**Text provided**.
====
Tuesday, October 8, 2013

Cowboys in early frontier fiction

Cowboy, 1898
The cowboy western originated with the dime novels of the nineteenth century. These were exaggerated tales of adventure in the Wild West. But when did cowboys first appear in mainstream popular fiction?

Vaqueros. In early examples, set in California, they appear as vaqueros, and remind us that the actual horsemen who herded cattle in the frontier West were itinerant agricultural laborers. In Maria Amparo Ruiz de Burton’s The Squatter and the Don (1885), a californio ranch owner has vaqueros among his employees. They figure into the plot as a herd of cattle are driven through a winter storm in the mountains above San Diego. 

A foil to the central character of Gertrude Atherton’s Los Cerritos (1890), Carlos Castro is the chief vaquero at a neighboring ranch. He is a burly giant of a man, so full of energy he is like a volcano waiting to erupt. His comrades adore him for his “enormous vitality” and his “rude magnetism.” Though a horse thief, he is always acquitted of any crime. He is opposed to americanos moving onto California rangeland, picks a fight with and grievously wounds one of them, and sets fire to his ranch.

Ranch hands. English-speaking cowboys make an early appearance in Charles King’s Dunraven Ranch (1890). They are employed on a mysterious ranch located near a cavalry outpost in Texas. Eager to solve the mystery, a young lieutenant pays a call with several troopers, who are of Irish descent. The visit develops into a donnybrook between the cavalrymen and the ranch hands, who are English.
====
**Material provided**.

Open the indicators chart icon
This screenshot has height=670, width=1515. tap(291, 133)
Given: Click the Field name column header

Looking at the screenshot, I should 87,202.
====
**What the task asks**. Reproduce the passage of the piece on cowboys in early frontier fiction that opens with the words "Ranch hands. English-speaking cowboys" and closes with "who are English.", replacing "donnybrook" with "brawl".

**Expected answer**.
Ranch hands. English-speaking cowboys make an early appearance in Charles King’s Dunraven Ranch (1890). They are employed on a mysterious ranch located near a cavalry outpost in Texas. Eager to solve the mystery, a young lieutenant pays a call with several troopers, who are of Irish descent. The visit develops into a brawl between the cavalrymen and the ranch hands, who are English.